Task statement: In the records below, find the lines that include the string "width" and report how many there are, nothing else.

Dataset items:
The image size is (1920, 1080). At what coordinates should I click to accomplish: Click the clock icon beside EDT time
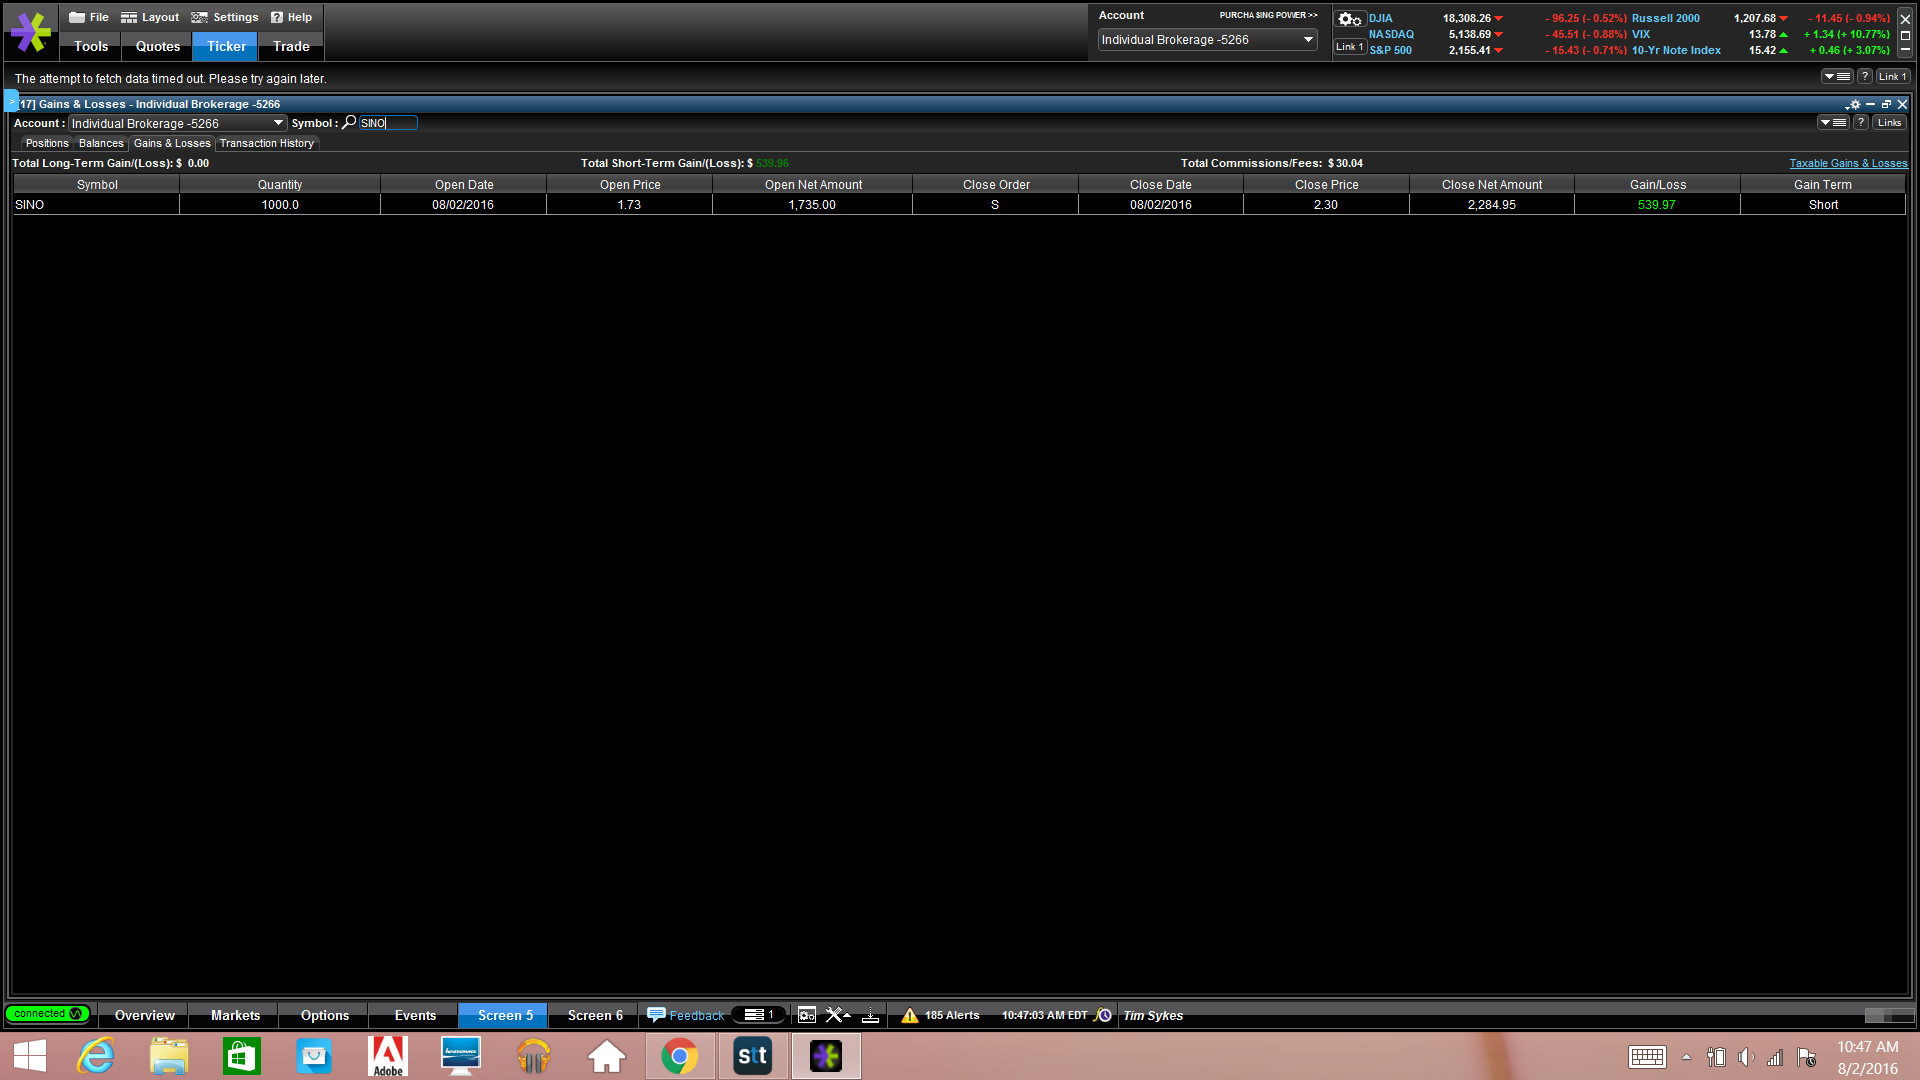click(x=1104, y=1015)
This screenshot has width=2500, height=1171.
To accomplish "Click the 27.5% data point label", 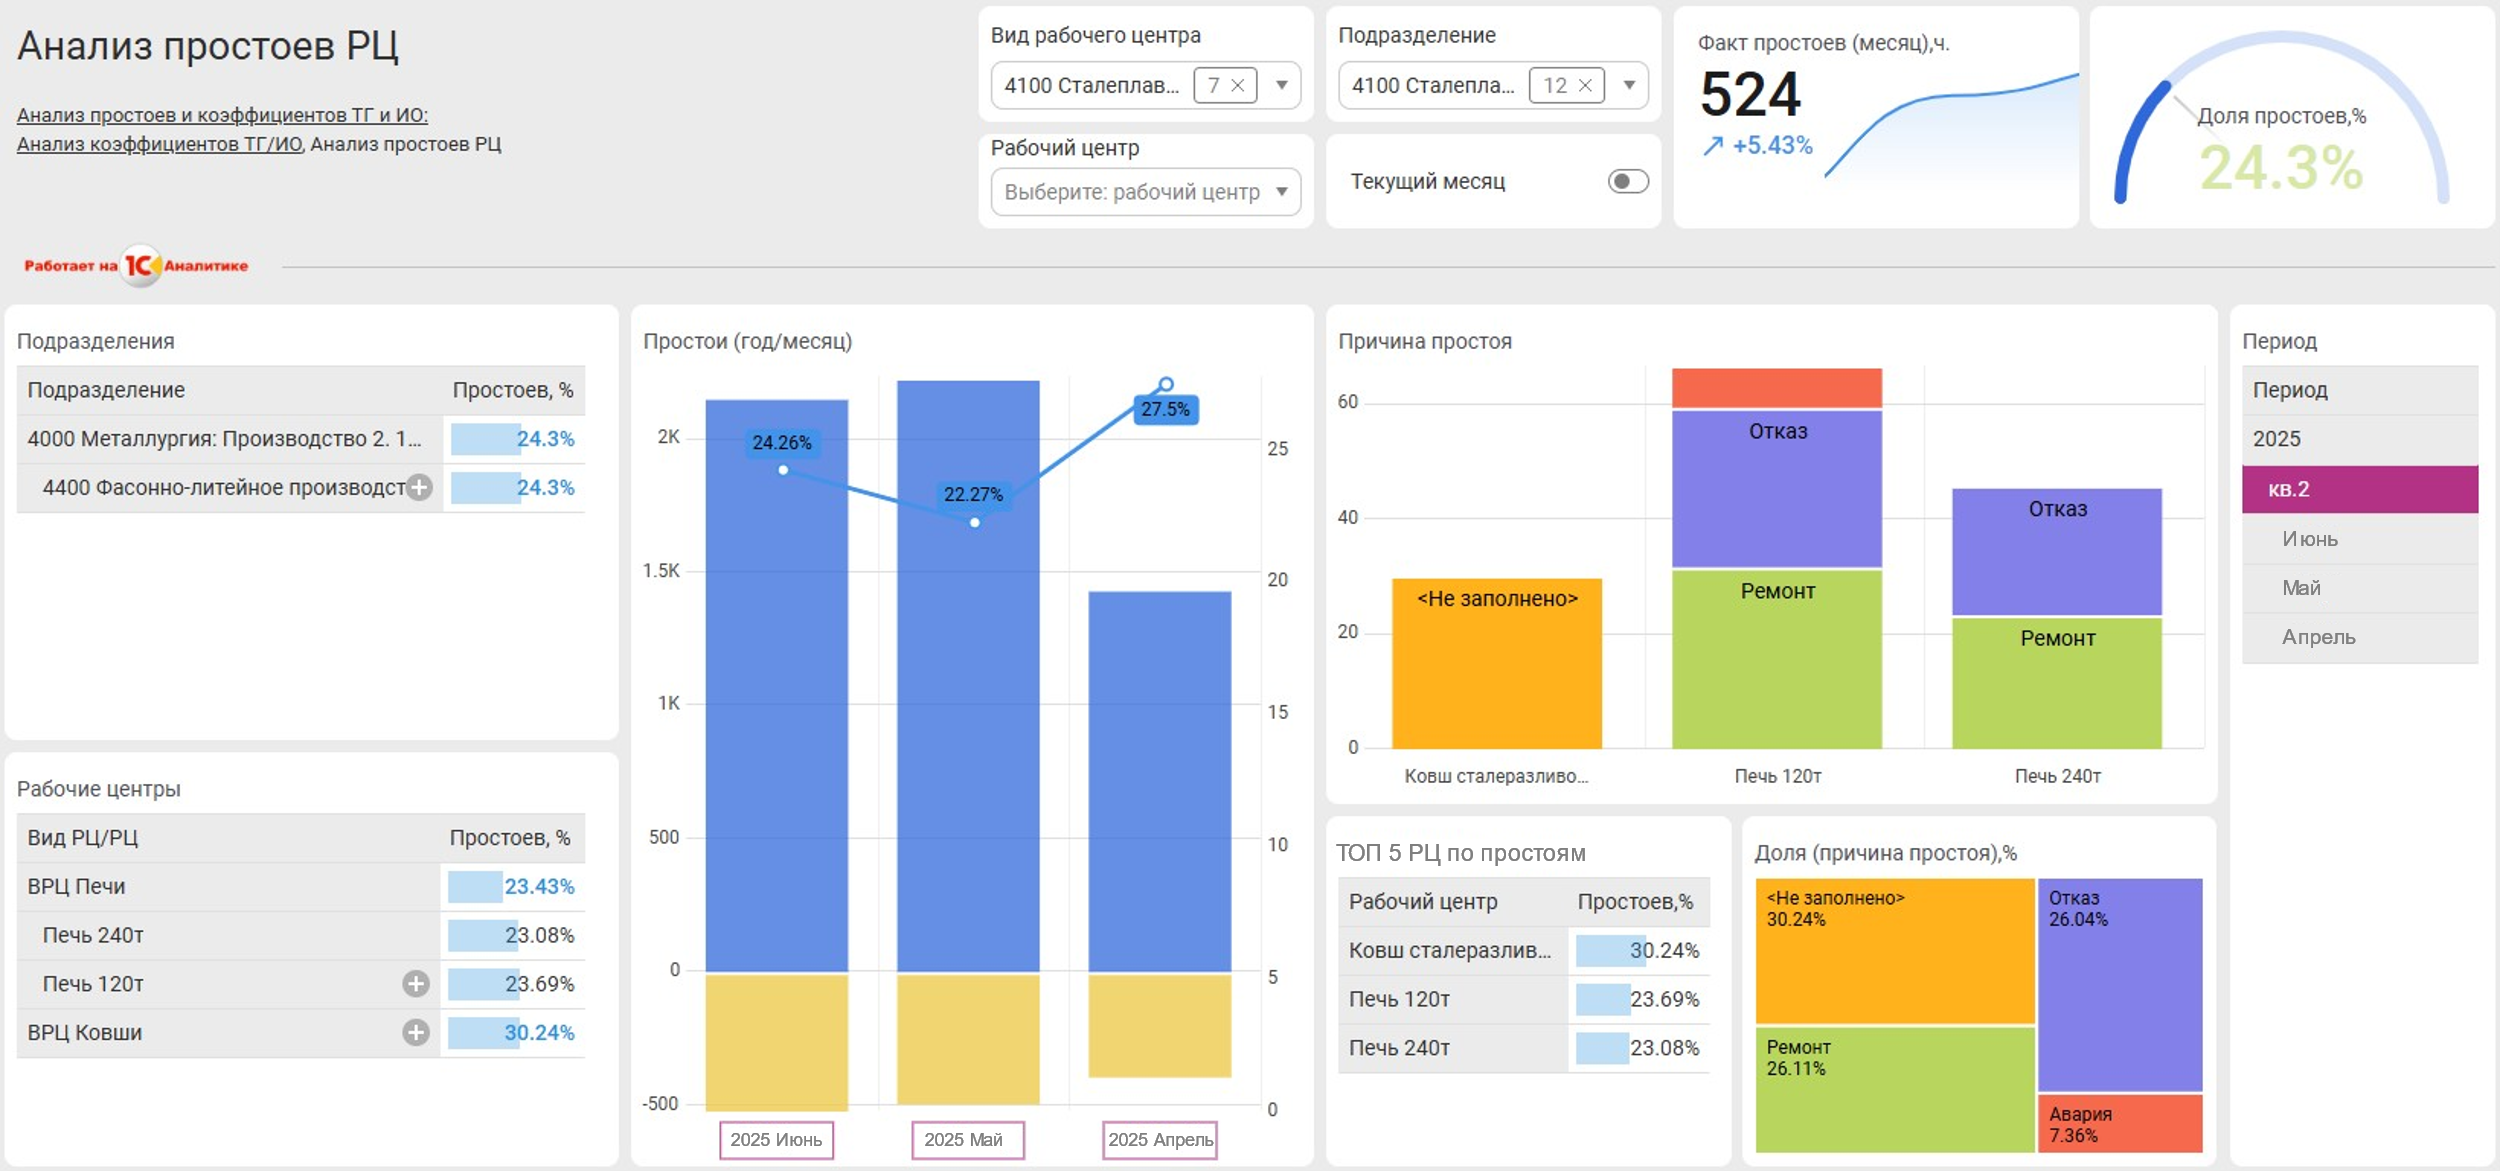I will click(1165, 409).
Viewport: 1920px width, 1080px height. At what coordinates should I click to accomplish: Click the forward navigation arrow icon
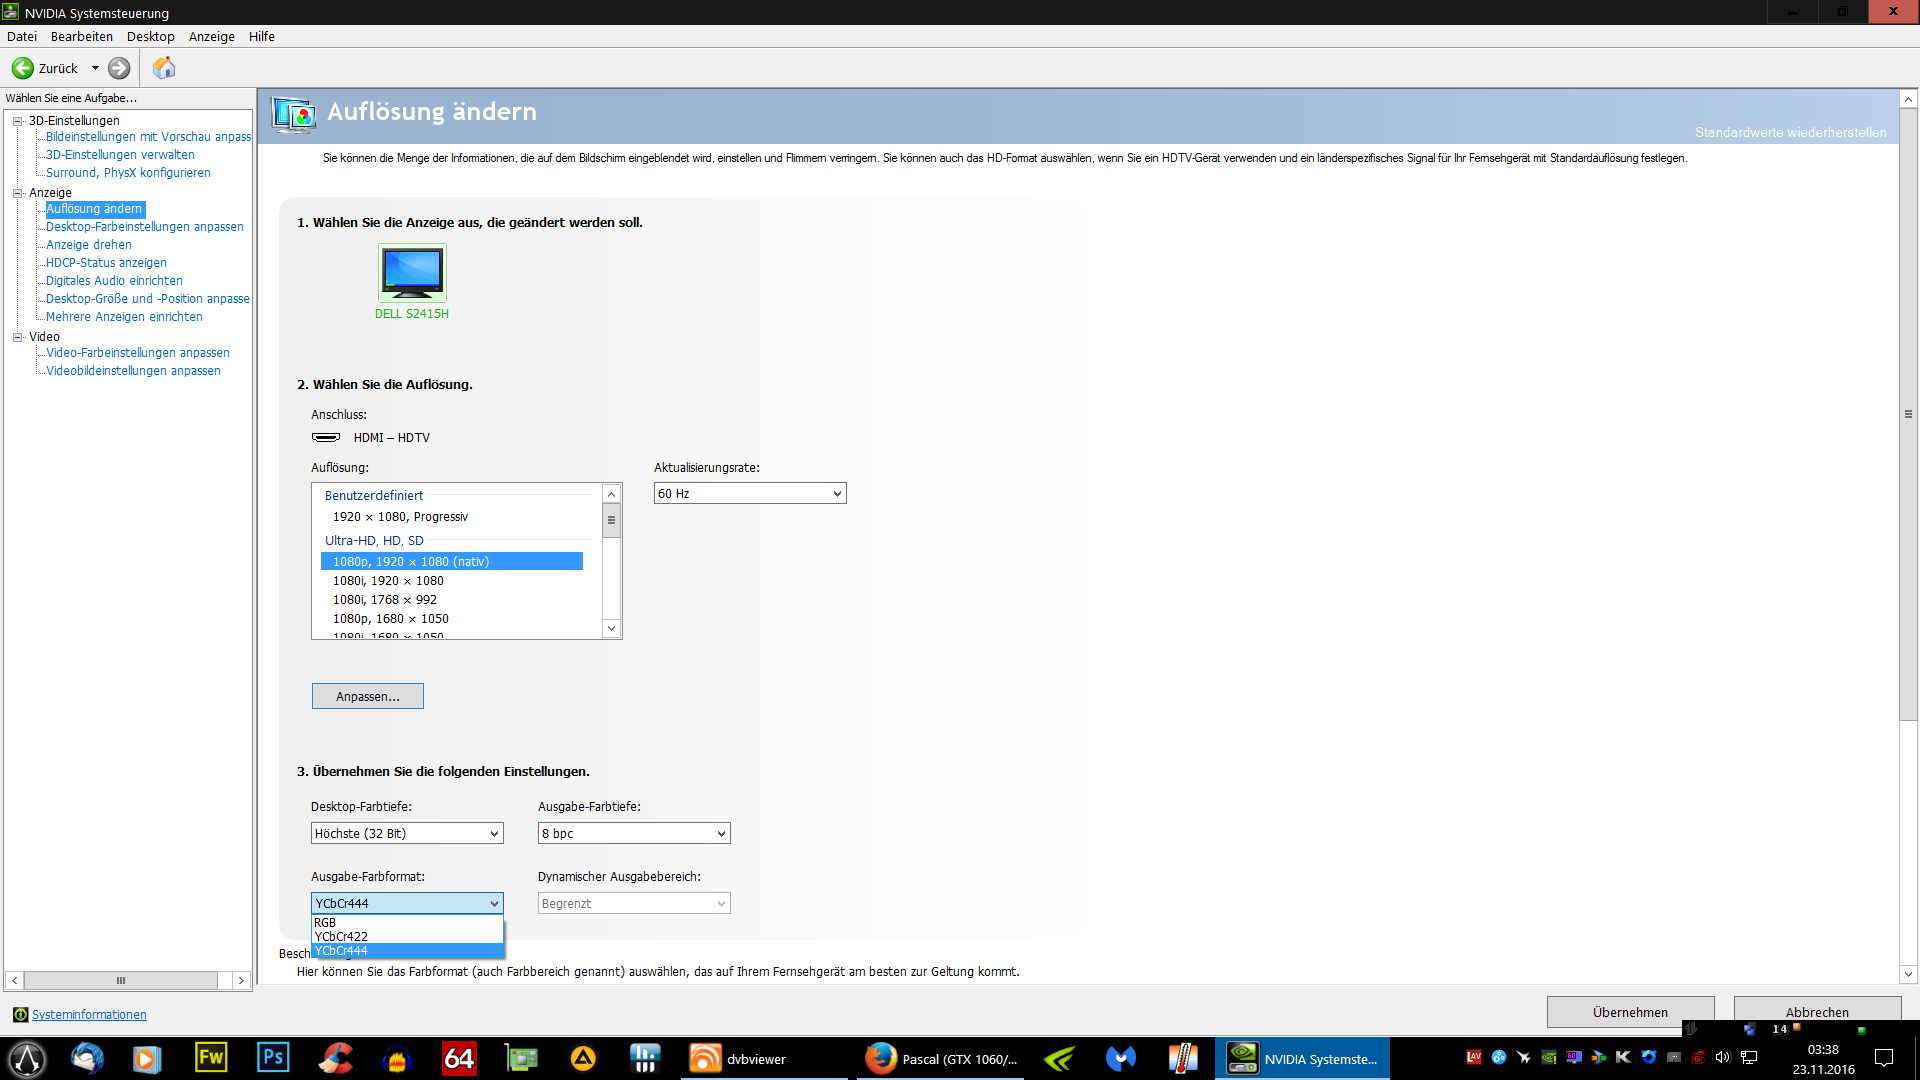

Result for this task: 2